* ASSIGNED TASK: Print every entry exactly as written and exclude all images.

* DATASET RECORDS:
Start of Block
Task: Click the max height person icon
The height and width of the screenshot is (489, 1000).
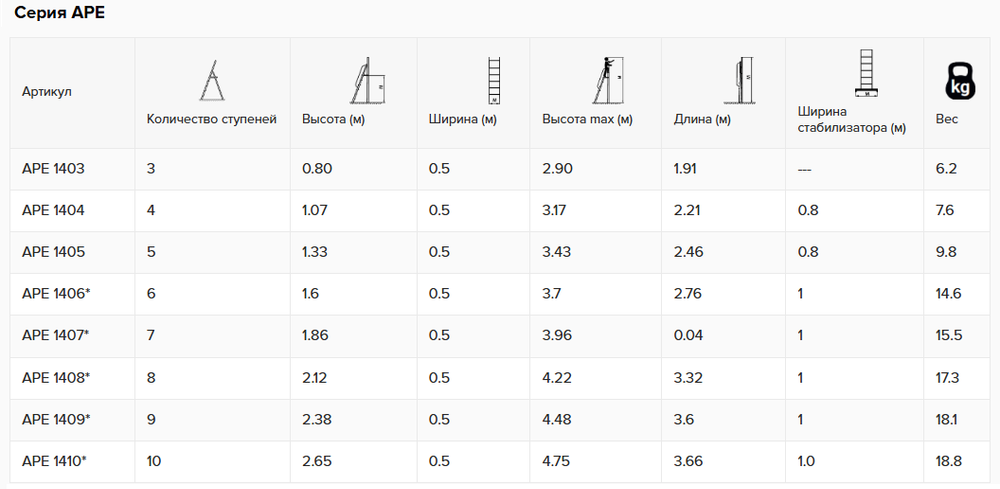Action: (608, 80)
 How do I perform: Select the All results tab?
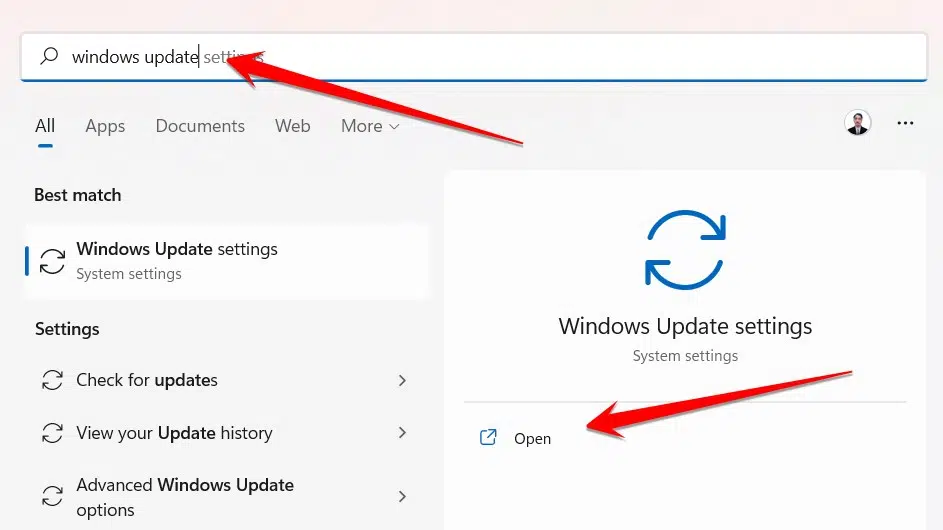[x=45, y=126]
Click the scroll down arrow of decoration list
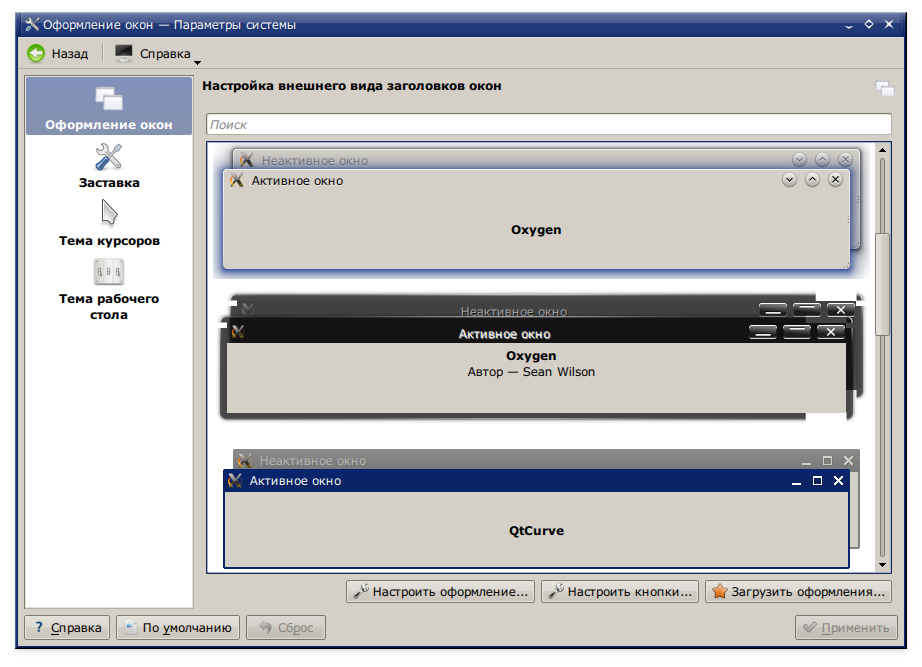Viewport: 922px width, 667px height. (882, 563)
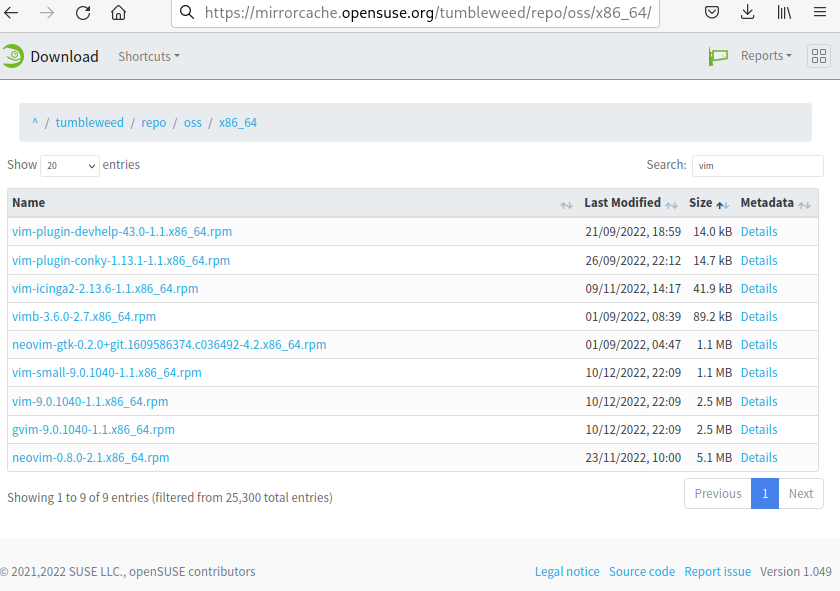Open the browser downloads icon

tap(748, 14)
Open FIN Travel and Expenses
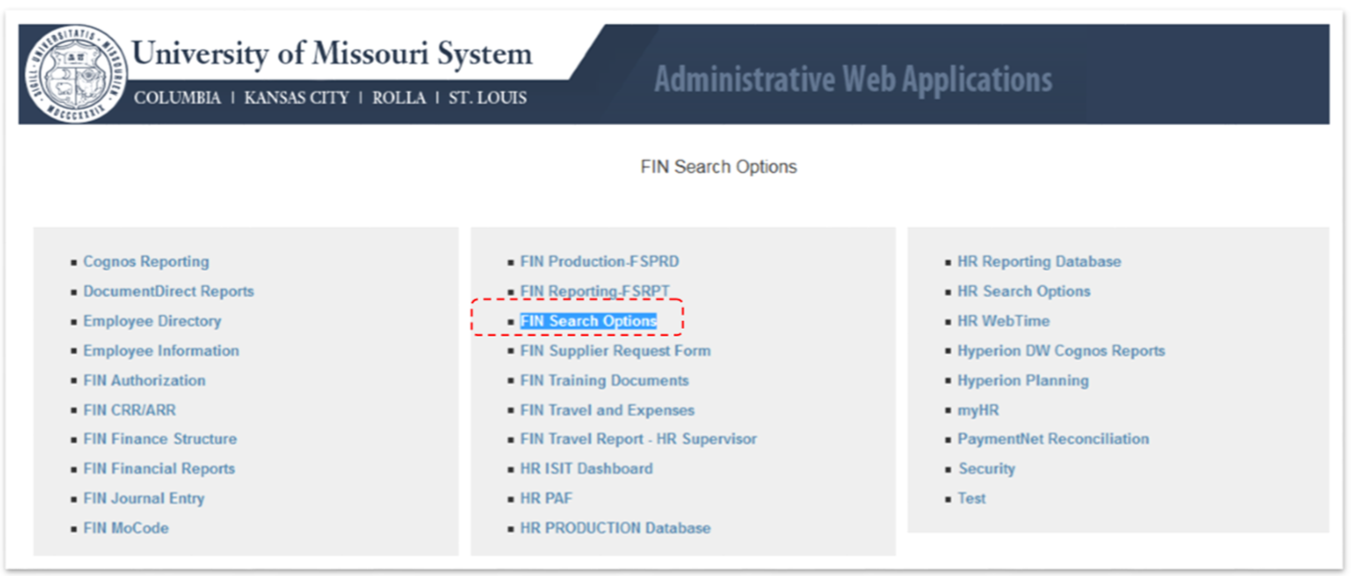 [x=607, y=409]
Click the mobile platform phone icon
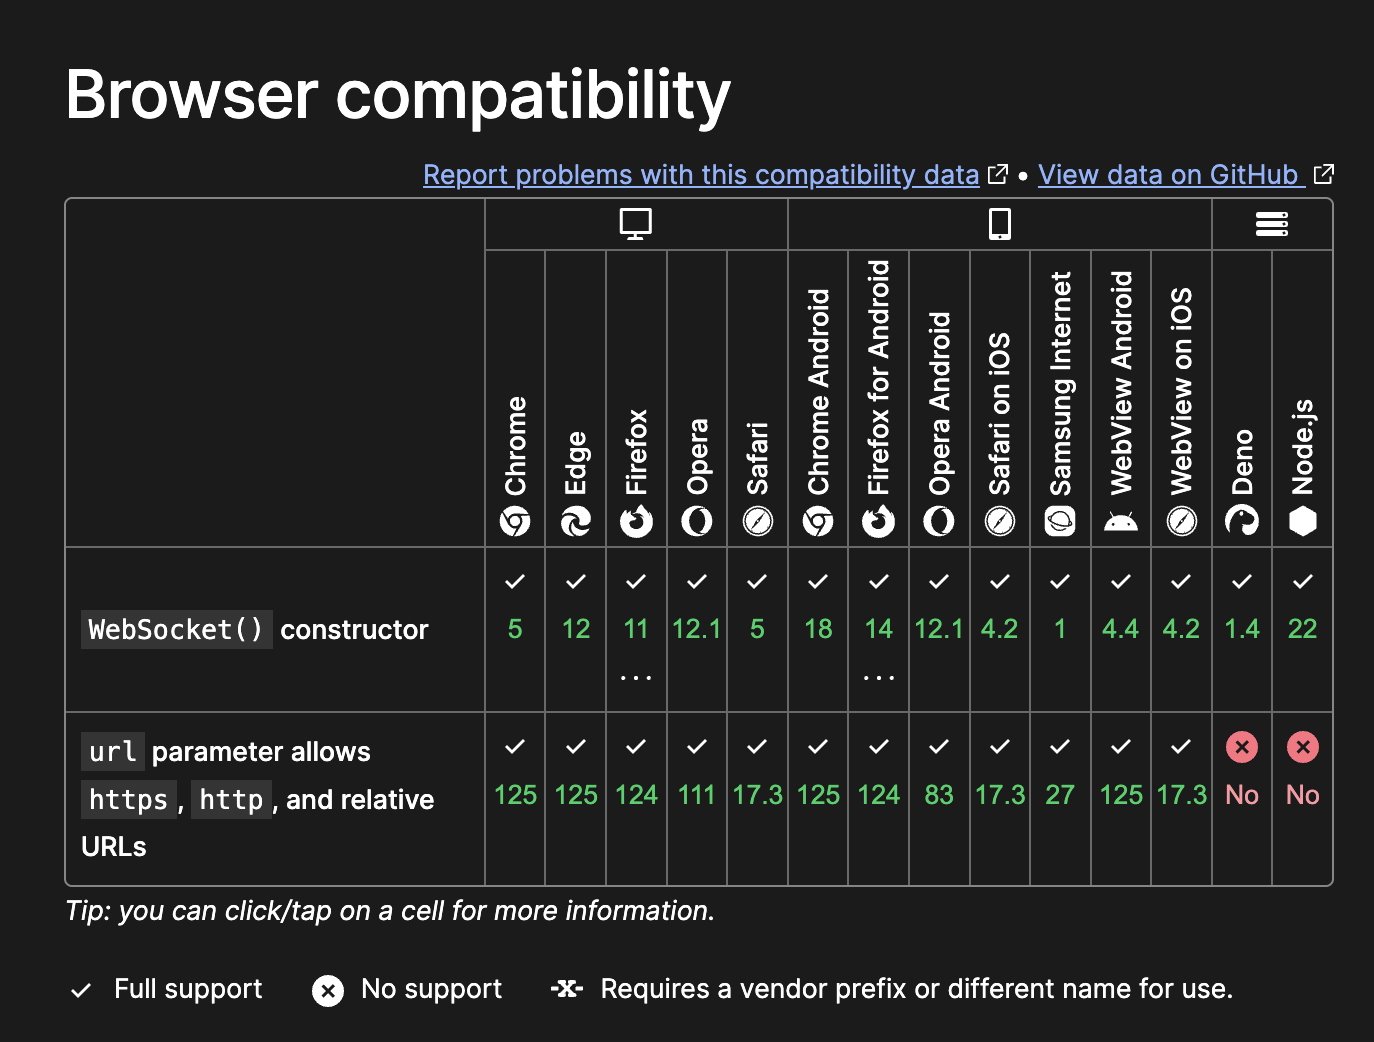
End of Block
* RESULT OF THE EXERCISE:
Task: Click the max height person icon
The height and width of the screenshot is (489, 1000).
Action: (608, 80)
 How do I perform: Select the All results tab?
[x=45, y=126]
Click the scroll down arrow of decoration list
Viewport: 922px width, 667px height. (882, 563)
Open the browser downloads icon

tap(748, 14)
Open FIN Travel and Expenses
 [x=607, y=409]
Click the mobile platform phone icon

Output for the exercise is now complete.